Alt Title

Nasionalisme dan Negara Bangsa Menghalangi Perjuangan Membebaskan P4lestina

Nasionalisme dan Negara Bangsa Menghalangi Perjuangan Membebaskan P4lestina



Apa yang terjadi di P4lestina saat ini bukanlah sekadar isu kemanusiaan

melainkan konflik politik global yang menuntut solusi politik pula

______________


Penulis Sri Wulandari 

Kontributor Media Kuntum Cahaya dan Aktivis Dakwah


KUNTUMCAHAYA.com, OPINI- Hingga saat ini, penderitaan yang dialami rakyat G4za belum menunjukkan tanda akan berakhir. Setiap hari, dunia menyaksikan penyerangan brutal yang dilakukan oleh penjajah Zion*s Isra*l.


Anak-anak syahid dalam pelukan ibu mereka, bangunan runtuh tak tersisa, rasa aman berubah menjadi mimpi yang jauh dari kenyataan. Dunia internasional bersuara, tetapi tak didengar. Sementara, penguasa negeri-negeri muslim justru hanya terpaku pada pernyataan dan kecaman, tanpa aksi nyata.


Kondisi ini menyentuh hati ribuan manusia, sehingga membuat para aktivis dari berbagai negara menggelar aksi yang menuai banyak sorotan publik yaitu gerakan Global March To G4za (GMTA). Hadirnya gerakan Global March To G4za (GMTA) bukan hanya bentuk solidaritas kemanusiaan global terhadap penderitaan rakyat G4za, tetapi juga bentuk dari kegagalan lembaga-lembaga internasional dan penguasa saat ini, terutama dari negeri-negeri muslim.


Mereka datang dari berbagai negara seperti Maroko, Eropa, Asia, Libya, Amerika, Tunisia, termasuk Indonesia. Mereka berlatar belakang pensiunan, jurnalis, perawat, dokter, pegiat HAM, termasuk anak-anak muda biasa yang ingin berbuat sesuatu yang lebih dari kata-kata, mereka tak tahan lagi melihat berita dari G4za.
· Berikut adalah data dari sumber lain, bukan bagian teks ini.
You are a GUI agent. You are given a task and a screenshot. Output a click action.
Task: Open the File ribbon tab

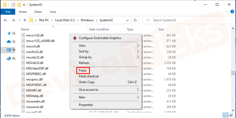[8, 12]
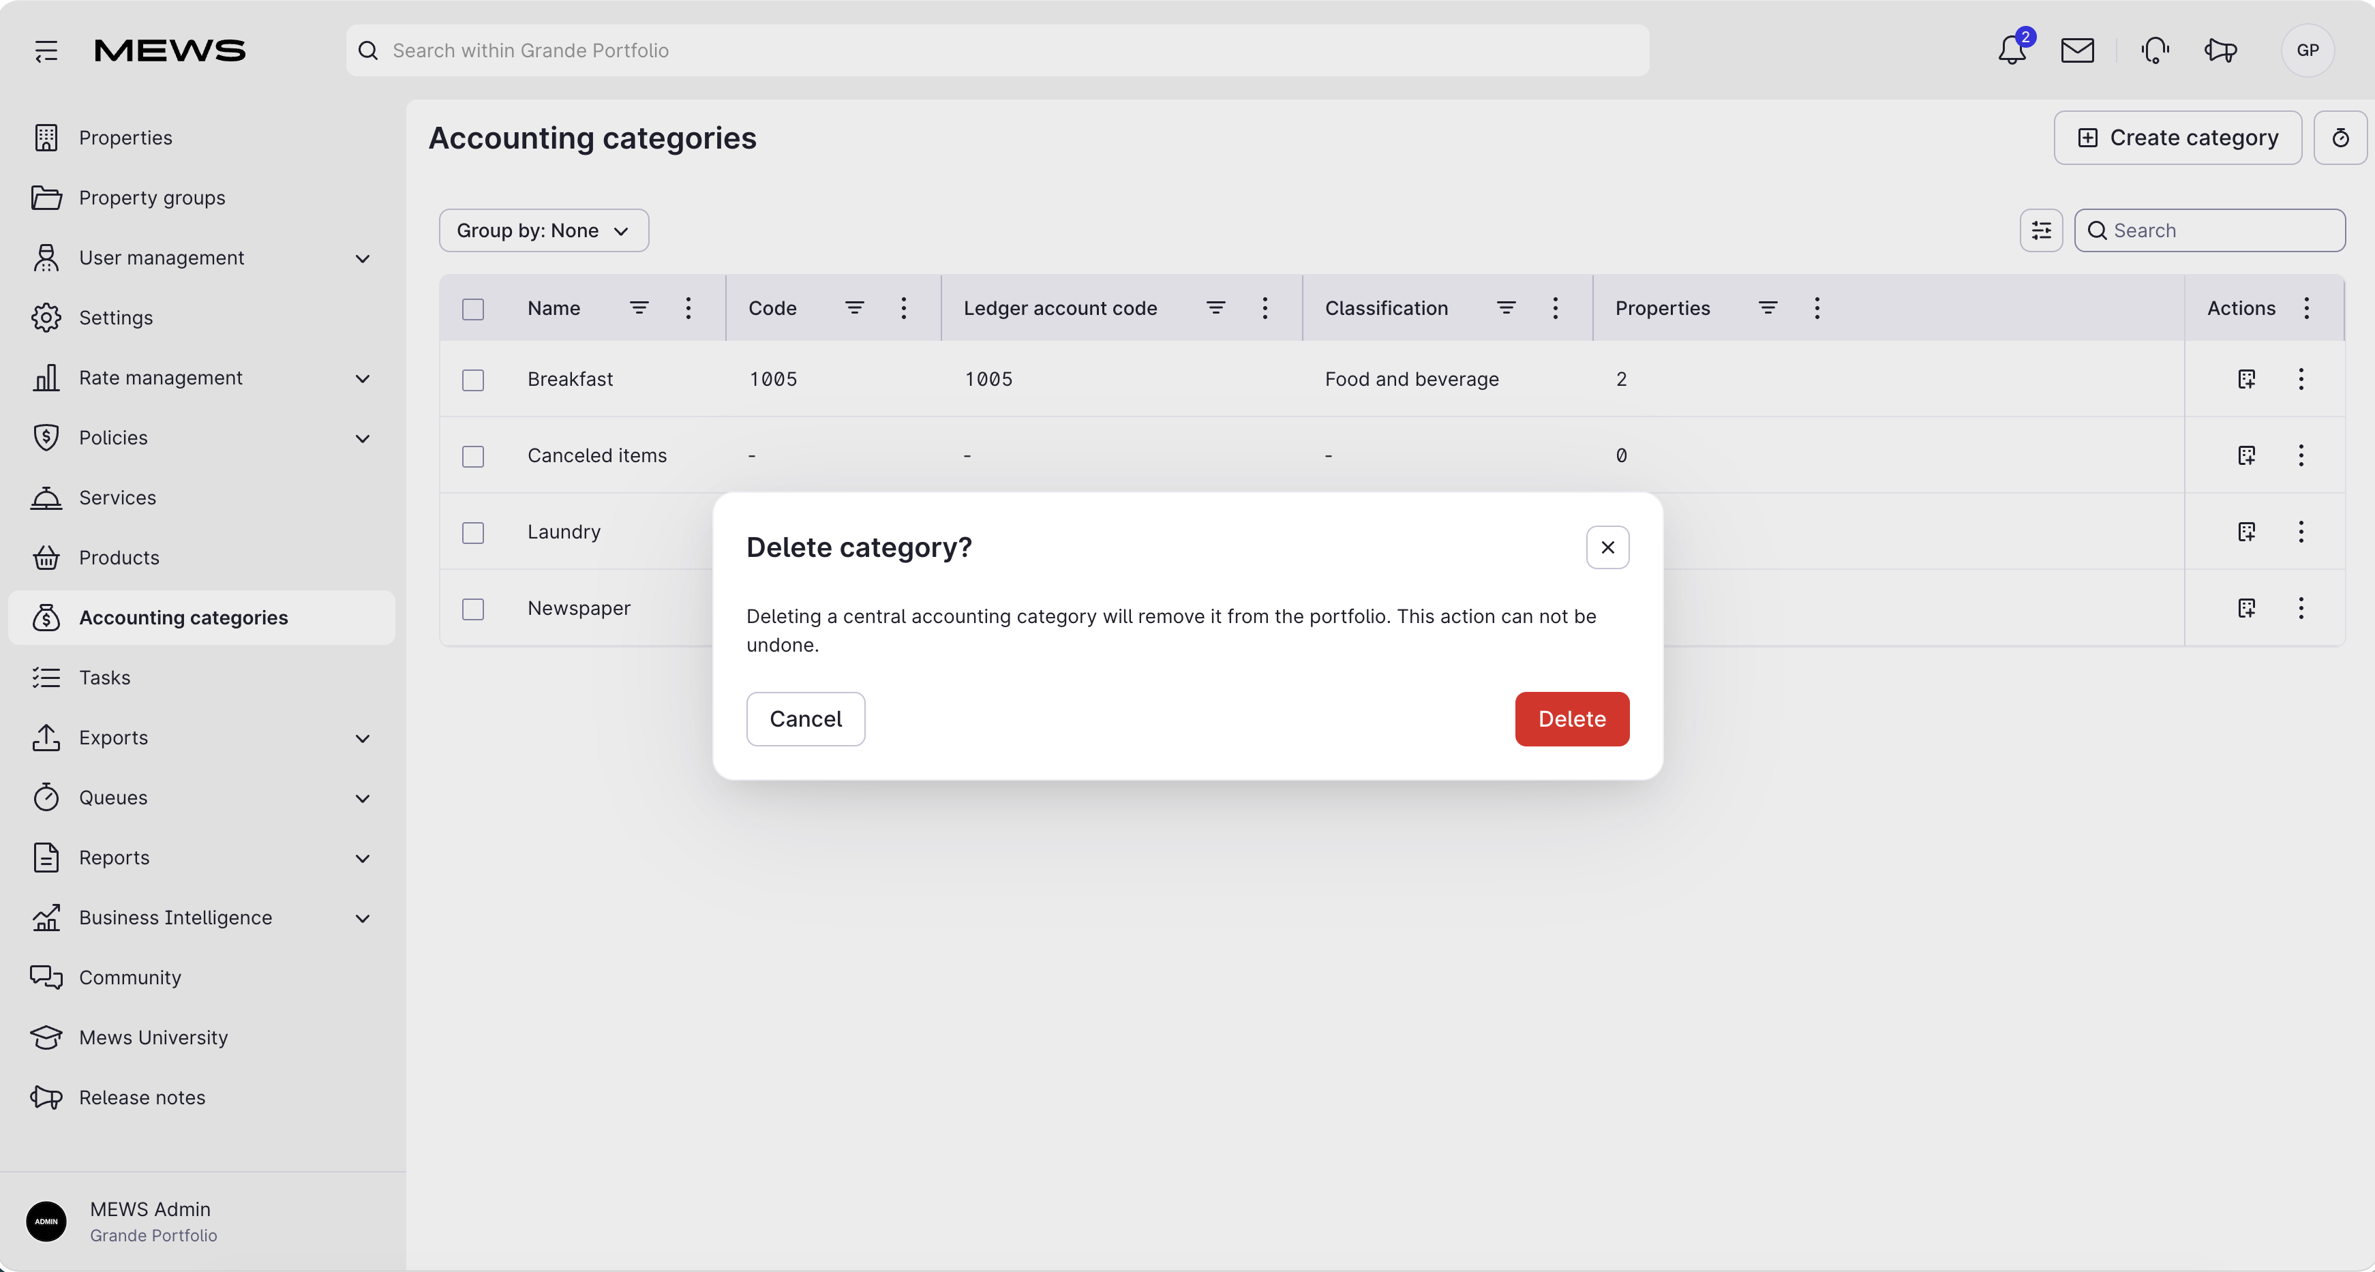Viewport: 2375px width, 1272px height.
Task: Open the Group by: None dropdown
Action: pos(544,230)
Gelombang nuranilah yang menuntun langkah mereka.


Aksi yang dilakukan oleh puluhan aktivis ini, meski dipenuhi semangat dan pengorbanan, justru memperlihatkan bahwa kekuatan moral tanpa dukungan politik yang kuat dan tegas akan selalu dihadang oleh tembok kekuasaan yang dibangun atas dasar kepentingan nasionalistik dan konsep negara bangsa. Gerakan Global March to G4za yang berlangsung dari Al-Arish menuju Gerbang Rafah menjadi sorotan dunia internasional sebagai bentuk estafet nurani kolektif yang menolak diam atas krisis kemanusiaan di P4lestina.


Namun, kenyataannya Pemerintah Mesir dilaporkan mendeportasi 30 lebih aktivis yang berencana mengikuti konvoi kemanusiaan dengan tujuan melawan blokade Isra*l di Jalur G4za. Penyelenggara Global March To G4za melaporkan kurang lebih 170 peserta ditahan dan diusir ketika berada di Kairo. Dikutip kompas.com (17-06-2025)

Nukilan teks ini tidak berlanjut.